■ Task instructions:
Scan the entries for the word "width", and copy every line where it appears.

..........

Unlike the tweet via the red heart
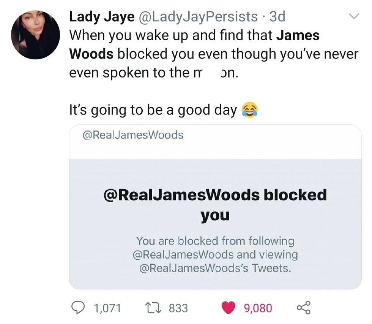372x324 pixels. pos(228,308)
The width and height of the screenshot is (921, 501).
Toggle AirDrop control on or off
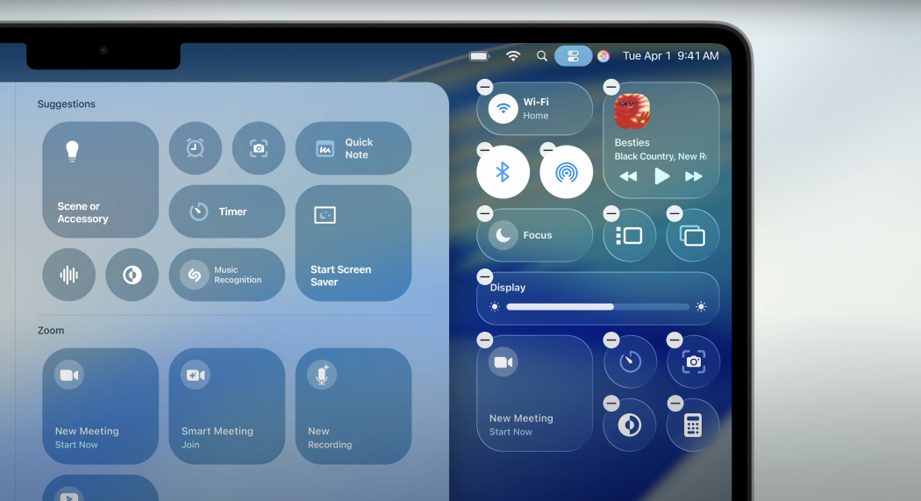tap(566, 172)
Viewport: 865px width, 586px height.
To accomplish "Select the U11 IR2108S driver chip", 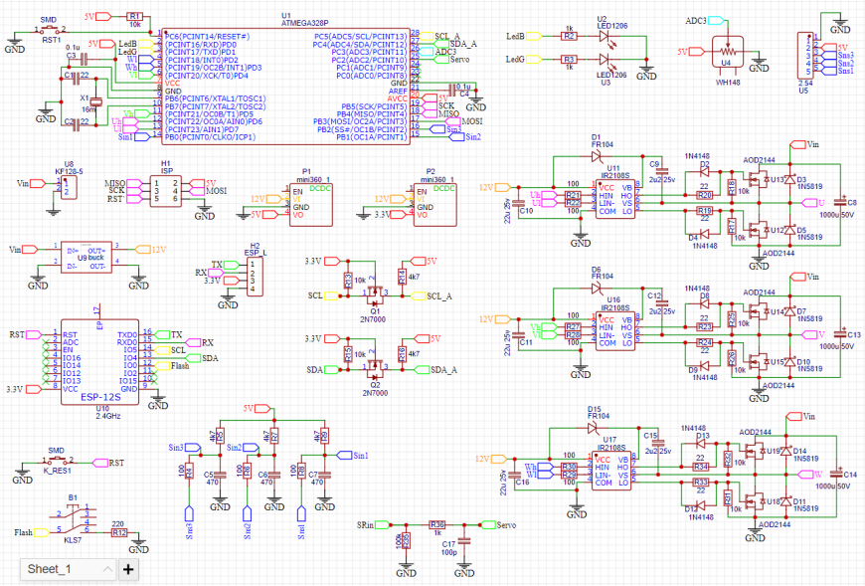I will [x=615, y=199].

..........

■ Task response:
The width and height of the screenshot is (921, 501).
Viewport: 865px width, 586px height.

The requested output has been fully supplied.